(Collection entries)
+++++
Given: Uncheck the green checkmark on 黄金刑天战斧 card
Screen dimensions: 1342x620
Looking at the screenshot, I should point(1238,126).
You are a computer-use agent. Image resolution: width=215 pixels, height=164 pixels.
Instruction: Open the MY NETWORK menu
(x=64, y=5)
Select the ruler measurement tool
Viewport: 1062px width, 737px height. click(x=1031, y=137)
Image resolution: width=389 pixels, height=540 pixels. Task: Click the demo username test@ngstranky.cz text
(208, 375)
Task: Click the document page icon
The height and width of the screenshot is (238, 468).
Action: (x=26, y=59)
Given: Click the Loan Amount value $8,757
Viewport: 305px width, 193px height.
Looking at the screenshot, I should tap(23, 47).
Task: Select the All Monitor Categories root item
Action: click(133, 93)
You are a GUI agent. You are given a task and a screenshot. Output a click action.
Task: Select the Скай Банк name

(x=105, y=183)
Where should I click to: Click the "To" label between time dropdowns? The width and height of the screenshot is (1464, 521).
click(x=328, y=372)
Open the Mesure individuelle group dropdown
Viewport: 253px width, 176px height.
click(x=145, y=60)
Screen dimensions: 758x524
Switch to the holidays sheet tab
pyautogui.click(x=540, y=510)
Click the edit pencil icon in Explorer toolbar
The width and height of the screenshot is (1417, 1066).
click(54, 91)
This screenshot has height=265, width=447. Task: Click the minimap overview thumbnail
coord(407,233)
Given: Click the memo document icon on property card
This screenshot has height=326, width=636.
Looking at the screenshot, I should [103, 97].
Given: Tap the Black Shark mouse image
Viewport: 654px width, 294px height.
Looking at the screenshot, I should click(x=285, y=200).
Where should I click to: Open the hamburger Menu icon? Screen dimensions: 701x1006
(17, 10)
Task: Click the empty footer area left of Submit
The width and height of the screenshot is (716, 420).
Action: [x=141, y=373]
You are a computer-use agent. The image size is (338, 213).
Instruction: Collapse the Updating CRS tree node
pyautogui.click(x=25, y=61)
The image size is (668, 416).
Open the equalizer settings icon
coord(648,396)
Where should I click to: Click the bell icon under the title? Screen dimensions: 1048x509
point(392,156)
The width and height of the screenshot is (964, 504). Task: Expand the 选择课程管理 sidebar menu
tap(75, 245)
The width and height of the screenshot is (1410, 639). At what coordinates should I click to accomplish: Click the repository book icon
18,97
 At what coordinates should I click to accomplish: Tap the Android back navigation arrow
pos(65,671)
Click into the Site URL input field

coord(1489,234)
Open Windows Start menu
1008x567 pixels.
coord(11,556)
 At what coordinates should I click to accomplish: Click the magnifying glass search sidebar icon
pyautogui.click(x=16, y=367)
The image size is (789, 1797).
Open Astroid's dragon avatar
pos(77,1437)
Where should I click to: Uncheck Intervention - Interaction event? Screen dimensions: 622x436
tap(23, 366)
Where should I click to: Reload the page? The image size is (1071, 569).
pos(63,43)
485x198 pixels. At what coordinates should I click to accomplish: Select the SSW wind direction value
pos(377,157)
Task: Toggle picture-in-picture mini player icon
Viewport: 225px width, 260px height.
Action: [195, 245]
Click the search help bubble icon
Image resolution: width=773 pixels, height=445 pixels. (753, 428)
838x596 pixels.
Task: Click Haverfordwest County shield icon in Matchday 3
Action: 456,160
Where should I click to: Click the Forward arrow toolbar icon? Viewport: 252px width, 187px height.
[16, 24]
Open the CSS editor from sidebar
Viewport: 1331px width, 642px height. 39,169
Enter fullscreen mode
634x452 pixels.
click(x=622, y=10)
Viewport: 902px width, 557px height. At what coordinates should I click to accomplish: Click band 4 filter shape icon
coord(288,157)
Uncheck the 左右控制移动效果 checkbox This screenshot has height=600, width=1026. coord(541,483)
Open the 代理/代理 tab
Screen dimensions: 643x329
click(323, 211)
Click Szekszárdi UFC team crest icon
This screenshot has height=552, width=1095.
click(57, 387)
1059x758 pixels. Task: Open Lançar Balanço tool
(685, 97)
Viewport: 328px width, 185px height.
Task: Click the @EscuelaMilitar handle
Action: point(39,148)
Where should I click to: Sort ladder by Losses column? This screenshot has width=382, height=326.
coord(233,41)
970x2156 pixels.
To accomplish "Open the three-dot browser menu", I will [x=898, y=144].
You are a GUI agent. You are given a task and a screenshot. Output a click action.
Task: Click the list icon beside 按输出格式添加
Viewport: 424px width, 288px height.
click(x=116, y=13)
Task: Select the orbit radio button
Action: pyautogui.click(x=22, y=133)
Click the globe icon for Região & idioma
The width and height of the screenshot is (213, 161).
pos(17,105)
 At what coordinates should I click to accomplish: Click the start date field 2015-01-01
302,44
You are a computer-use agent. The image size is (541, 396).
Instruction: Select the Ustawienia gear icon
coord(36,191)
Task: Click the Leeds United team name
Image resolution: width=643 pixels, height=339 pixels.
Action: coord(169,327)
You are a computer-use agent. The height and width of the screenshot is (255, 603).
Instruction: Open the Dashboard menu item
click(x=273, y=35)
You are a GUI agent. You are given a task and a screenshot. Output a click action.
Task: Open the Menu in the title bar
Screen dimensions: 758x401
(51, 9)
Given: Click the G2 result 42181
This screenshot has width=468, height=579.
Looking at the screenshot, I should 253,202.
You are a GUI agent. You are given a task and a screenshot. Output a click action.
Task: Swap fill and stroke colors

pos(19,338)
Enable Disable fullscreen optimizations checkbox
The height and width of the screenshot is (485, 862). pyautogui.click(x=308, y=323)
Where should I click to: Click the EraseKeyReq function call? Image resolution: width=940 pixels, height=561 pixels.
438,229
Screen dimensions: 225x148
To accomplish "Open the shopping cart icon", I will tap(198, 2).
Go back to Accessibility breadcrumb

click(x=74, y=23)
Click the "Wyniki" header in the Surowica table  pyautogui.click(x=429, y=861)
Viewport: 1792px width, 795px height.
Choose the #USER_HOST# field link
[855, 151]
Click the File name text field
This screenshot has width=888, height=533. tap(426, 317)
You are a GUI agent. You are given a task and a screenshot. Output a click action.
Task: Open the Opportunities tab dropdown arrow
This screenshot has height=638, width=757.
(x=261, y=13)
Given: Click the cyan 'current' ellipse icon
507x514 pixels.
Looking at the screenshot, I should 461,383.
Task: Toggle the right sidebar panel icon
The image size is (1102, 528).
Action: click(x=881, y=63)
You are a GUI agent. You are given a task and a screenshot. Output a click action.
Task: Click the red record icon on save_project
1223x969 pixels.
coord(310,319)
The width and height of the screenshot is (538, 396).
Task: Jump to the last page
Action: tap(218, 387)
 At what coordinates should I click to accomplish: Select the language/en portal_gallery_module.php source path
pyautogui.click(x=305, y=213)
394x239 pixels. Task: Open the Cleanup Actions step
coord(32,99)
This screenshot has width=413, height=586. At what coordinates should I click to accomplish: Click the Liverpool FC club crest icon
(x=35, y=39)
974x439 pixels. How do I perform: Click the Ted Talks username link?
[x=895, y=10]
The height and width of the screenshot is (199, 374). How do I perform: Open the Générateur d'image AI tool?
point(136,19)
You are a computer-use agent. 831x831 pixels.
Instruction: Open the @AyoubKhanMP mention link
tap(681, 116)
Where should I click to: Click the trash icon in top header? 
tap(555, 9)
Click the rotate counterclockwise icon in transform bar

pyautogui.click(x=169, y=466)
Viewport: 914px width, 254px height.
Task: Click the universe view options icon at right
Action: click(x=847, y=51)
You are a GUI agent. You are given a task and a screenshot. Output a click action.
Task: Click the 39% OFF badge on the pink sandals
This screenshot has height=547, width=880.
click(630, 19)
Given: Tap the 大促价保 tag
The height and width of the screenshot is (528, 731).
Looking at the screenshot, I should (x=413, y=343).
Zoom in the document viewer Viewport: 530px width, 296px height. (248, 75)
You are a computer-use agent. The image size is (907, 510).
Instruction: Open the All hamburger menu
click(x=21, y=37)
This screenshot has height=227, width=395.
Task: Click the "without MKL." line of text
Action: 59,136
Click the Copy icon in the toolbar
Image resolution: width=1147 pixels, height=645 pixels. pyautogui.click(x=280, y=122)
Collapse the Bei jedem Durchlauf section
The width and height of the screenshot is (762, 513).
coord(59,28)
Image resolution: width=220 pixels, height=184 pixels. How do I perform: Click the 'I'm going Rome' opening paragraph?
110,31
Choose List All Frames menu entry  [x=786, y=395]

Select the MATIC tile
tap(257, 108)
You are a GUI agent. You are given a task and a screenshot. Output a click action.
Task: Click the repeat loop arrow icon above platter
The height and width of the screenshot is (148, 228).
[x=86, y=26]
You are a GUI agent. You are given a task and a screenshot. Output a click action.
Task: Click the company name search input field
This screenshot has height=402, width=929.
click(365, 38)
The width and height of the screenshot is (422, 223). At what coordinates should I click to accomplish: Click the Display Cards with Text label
+++++
__What you are asked to do__:
In the records above, find the lines holding "computer". Copy each one.

__Your solution__:
You are a computer-use agent. Image resolution: width=215 pixels, height=164 pixels.
You are a computer-use agent. The image size is (338, 213).
You are a computer-use agent. The image size is (541, 396).
You are a computer-use agent. The height and width of the screenshot is (255, 603).
You are a computer-use agent. 831x831 pixels.
You are a computer-use agent. The image size is (907, 510).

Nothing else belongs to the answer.